[REQUIREMENTS]
1. According to the passage, on which reference ellipsoid are the latitude and longitude coordinates given?
2. Reproduce the part of the passage starting with "Let's build a" and going on through "library(ggplot2)", keeping every character unchanged.

[PASSAGE]
A proper way to plot climate data on an irregular grid

Question

I have asked this question as part of the Efficient way to plot data on an irregular grid question, but the general feedback was to split the original question in more manageable chunks. Hence, this new question.

I work with satellite data organized on an irregular two-dimensional grid whose dimensions are scanline (along track dimension, i.e. Y axis) and ground pixel (across track dimension, i.e. X axis). Latitude and longitude information for each centre pixel are stored in auxiliary coordinate variables, as well as the four corners coordinate pairs (latitude and longitude coordinates are given on the WGS84 reference ellipsoid).

Let's build a toy data set, consisting in a 12x10 potentially irregular grid and associated surface temperature measurements.

library(pracma) # for the meshgrid function
library(ggplot2)

num_sl <- 12 # number of scanlines
num_gp <- 10 # number of ground pixels
l <- meshgrid(seq(from=-20, to=20, length.out = num_gp), 
              seq(from=30, to=60, length.out = num_sl))

lon <- l[[1]] + l[[2]]/10
lat <- l[[2]] + l[[1]]/10

data <- matrix(seq(from = 30, to = 0, length.out = num_sl*num_gp), 
               byrow = TRUE, nrow = num_sl, ncol = num_gp) +
  matrix(runif(num_gp*num_sl)*6, nrow = num_sl, ncol = num_gp)

df <- data.frame(lat=as.vector(lat), lon=as.vector(lon), temp=as.vector(data))

[EXTRACTED RECORDS]

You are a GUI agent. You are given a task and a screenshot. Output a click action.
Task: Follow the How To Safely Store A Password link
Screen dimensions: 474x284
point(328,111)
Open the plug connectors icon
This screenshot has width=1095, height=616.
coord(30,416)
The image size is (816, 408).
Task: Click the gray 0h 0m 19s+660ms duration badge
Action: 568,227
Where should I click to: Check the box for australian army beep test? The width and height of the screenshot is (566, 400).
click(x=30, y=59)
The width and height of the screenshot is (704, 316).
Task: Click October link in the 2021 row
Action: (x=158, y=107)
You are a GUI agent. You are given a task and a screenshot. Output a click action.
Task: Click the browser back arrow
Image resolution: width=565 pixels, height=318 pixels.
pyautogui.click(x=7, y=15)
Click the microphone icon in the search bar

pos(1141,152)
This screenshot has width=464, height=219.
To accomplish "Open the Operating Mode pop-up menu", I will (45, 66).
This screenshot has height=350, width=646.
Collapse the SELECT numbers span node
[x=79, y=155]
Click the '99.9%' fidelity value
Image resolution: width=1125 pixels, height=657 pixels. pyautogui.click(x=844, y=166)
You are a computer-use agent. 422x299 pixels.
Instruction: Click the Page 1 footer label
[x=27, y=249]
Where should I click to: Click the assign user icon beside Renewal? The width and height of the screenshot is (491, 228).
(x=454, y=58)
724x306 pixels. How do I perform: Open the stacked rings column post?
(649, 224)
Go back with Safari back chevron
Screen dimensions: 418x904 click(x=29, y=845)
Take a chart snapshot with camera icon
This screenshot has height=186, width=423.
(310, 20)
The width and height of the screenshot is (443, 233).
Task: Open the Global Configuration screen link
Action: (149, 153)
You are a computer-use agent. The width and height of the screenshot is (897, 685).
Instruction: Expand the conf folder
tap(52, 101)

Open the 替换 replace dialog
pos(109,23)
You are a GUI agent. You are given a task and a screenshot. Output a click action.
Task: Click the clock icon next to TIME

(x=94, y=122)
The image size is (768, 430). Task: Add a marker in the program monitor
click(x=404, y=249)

[ANSWERS TO THE PROBLEMS]
1. WGS84

2.
Let's build a toy data set, consisting in a 12x10 potentially irregular grid and associated surface temperature measurements.

library(pracma) # for the meshgrid function
library(ggplot2)